A major winter storm — named both Ciara and Sabine — has passed through large swaths of Europe, resulting in a number of deaths across the continent. Weather services say the worst is yet to come for parts of Germany.

Watch video 01:46

Winter storm batters British Isles and continental Europe

The UK on Monday morning was assessing the damage caused by winter storm Ciara — also called Sabine — which blew through late Sunday and overnight, as Germany and other parts of Europe await a similar fate. 

There were reports of deaths directly connected to the storm across Europe. Three drivers — one in the southwest of the Czech Republic, one in northern Slovenia, and another in southern England — were killed after their cars were hit by falling trees.

In southern Poland, a woman and her daughter were killed after the storm ripped the roof off a ski rental equipment building in the mountain resort of Bukowina Tatrzanska, striking people standing near a ski lift, according to local police. Two others were left injured.

In southern Sweden, one man drowned after his sail boat capsized in the lake of Fegen. He was washed ashore and later died. Another person who was in the boat is still missing, according to the Swedish daily Aftonbladet. 

Hurricane-force winds and heavy rains grounded flights, canceled trains and shut down operations at major ports across western Europe from Sunday. The UK's Meteorological Office issued more than 250 flood warnings, and at least 10 British rail companies issued "do not travel" warnings. Other British rail lines told passengers to expect delays. 

High waters at Newhaven, with lighthouse (picture-alliance/dpa/AP/M. Dunham)

The UK was battered by Ciara/Sabine

Storm surges in coastal cities pounded beaches and docks. The English port of Dover and France's port of Calais on either side of the English Channel shut down ferry operations for several hours amid choppy conditions. The Poole offices of the Royal National Lifeboat Institution in southwest England shared astonishing footage of one of their boats almost capsizing during a rescue mission. 

The strong winds also enabled a British Airways plane to make the fastest New York-to-London flight by a conventional airliner, completing the 3,500-mile (5,630-kilometer) journey in just under five hours, 102 minutes ahead of schedule. A total of three commercial flights were able to easily beat the previously held subsonic record of 5 hours and 13 minutes.


Though weather observers said the UK had seen the worst of the storm by Sunday evening, other parts of Europe on Monday were still bracing for it to strike or intensify.

Car hit by tree (imago images/localpic)

Across Europe, cars were hit by falling trees

The storm  was largely over in northern Germany as of Monday morning, but weather authorities said it was still coming for the south.

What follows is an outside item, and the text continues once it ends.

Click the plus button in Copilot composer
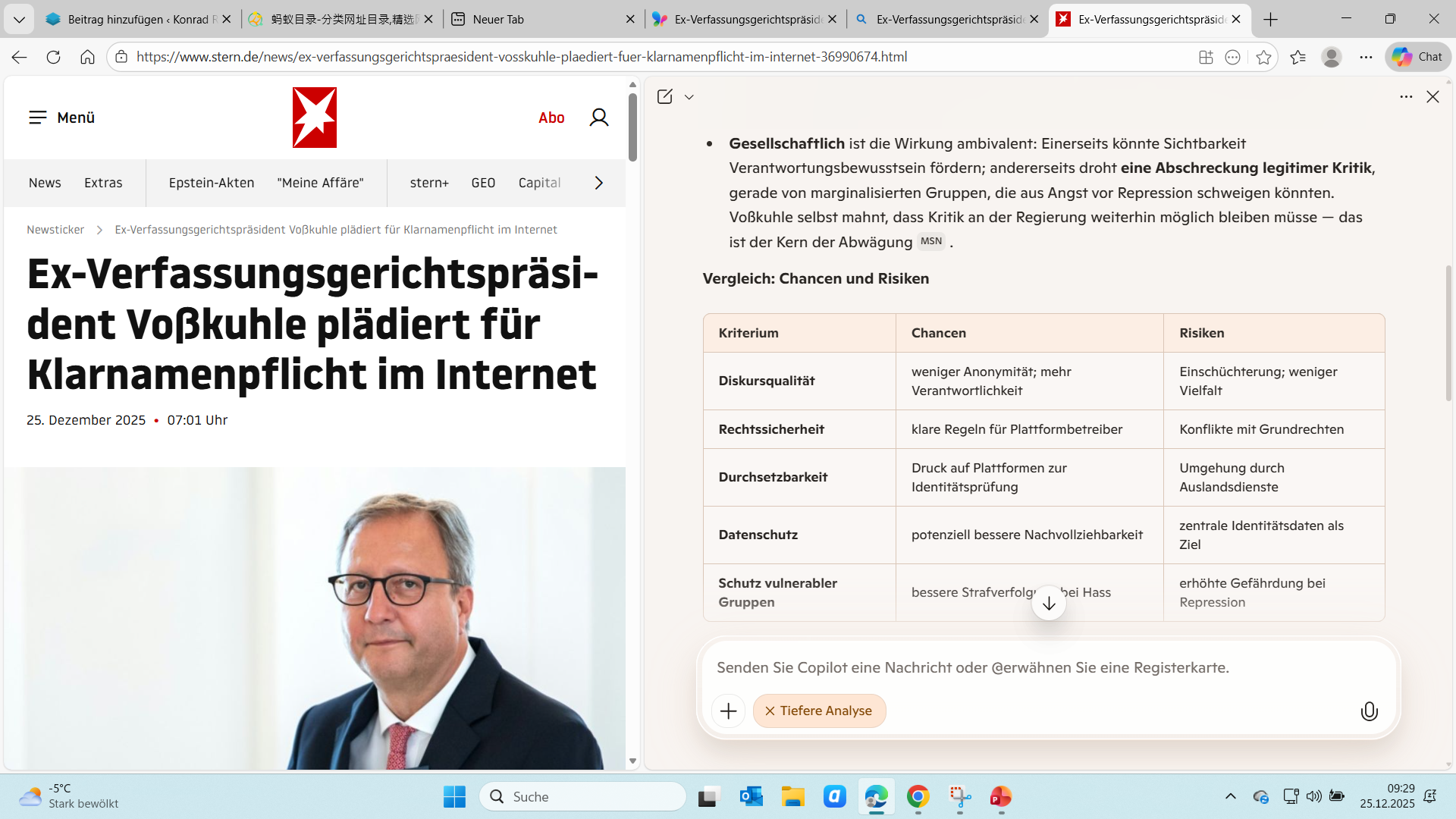The height and width of the screenshot is (819, 1456). [728, 711]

Gusts measuring over 170 kilometers (106 miles) per hour were reported in the Black Forest in southern Germany Monday morning. Weather officials said the storm would carry on for several hours, with the heaviest rains and strongest winds expected in the south.

Utility companies in northern Bavaria struggled to restore power to about 50,000 homes early Monday.

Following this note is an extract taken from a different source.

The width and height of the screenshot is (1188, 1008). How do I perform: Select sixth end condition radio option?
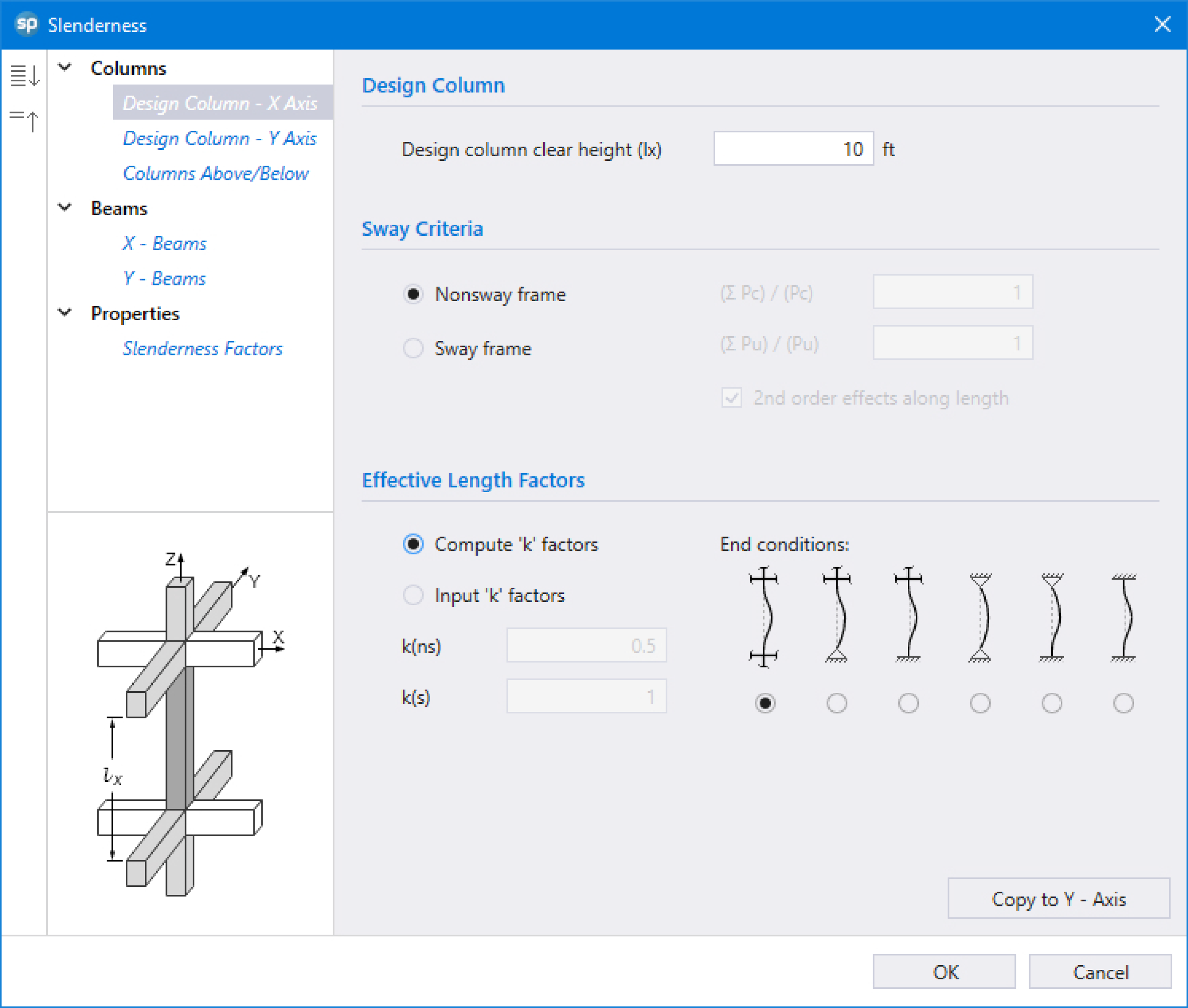[1123, 703]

Hundreds of flights were canceled, and all long-distance train travel was put on hold until appropriate weather conditions could be confirmed. German railway company Deutsche Bahn said Monday it was beginning to resume long-distance rail services in northern Germany but warned commuters of expected further disruptions. 

Multiple injuries due to downed trees have been reported since Sunday. Two women in in the city of Saarbrücken in western Germany were in the hospital after a tree fell on their car. One remains in critical condition. A 16-year-old in North Rhine-Westphalia also sustained head injuries from a falling tree.

Overnight winds in Frankfurt blew a crane into the roof of the city's cathedral, where it became stuck.

The storm led to a number of school closures across the country.

Germany issued its second-highest storm warning level for the entire southern half of the country. In parts of Bavaria and Baden-Württemberg, the highest-level warning, No. 4, has been issued.